来源：华尔街日报 2010-02-12 09:14
Lady Gaga's towering digital sales, almost all of them iTunes downloads, only tell part of the story. In fact, much of Gaga's audience got her music for free, and legally. They have listened to free streams -- by the hundreds of millions -- on YouTube and the other online services that Gaga currently leads, according to research firm BigChampagne. On MySpace, Gaga has had 321.5 million plays. By contrast, singer Susan Boyle tallied only 133,000 plays, despite scoring the No. 2 selling album of 2009. A difference (among many) between Gaga and the Scotswoman discovered on a British talent show: Ms. Boyle's material, including 'Amazing Grace,' was traditional -- and so were most of her buyers. Some 97% of her albums were sold on compact disc.
She's got a 360-degree view
The business needs more Gagas. The upheaval of the last decade has forced the major record companies to cut their work force by 60%, according to a recent report by the Recording Industry Association of America. Within the last week, dozens of Universal Music Group employees were laid off. (Gaga's own publicist took a buyout; his job won't be filled.) Labels have had to change their relationship with artists and lean on new partners, including the talent managers they often squabbled with in the past.

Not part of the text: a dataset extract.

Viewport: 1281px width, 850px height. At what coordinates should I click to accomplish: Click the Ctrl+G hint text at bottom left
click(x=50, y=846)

Without the budget and staff to support their once overloaded artist stables, labels have slashed their rosters and doubled down on acts expected to drive hits. They're also going after the money artists generate outside the labels' traditional business of selling music. This has given rise to, in industry parlance, the 360 deal, in which a label invests more money up front (for marketing, for example) in exchange for a piece of merchandise sales, touring revenue and other earnings that artists had long kept for themselves.
She could be the next Madonna
On the song 'Bad Romance,' Gaga chants 'I want your ugly, I want your disease.' She lovingly refers to her fans as 'monsters.' On stage, she bleeds from simulated stab wounds. Despite these dark theatrics, she's become a darling of mainstream radio by drawing from Madonna's playbook, with thumping dance beats, a shape-shifting image and a playful obsession with celebrity.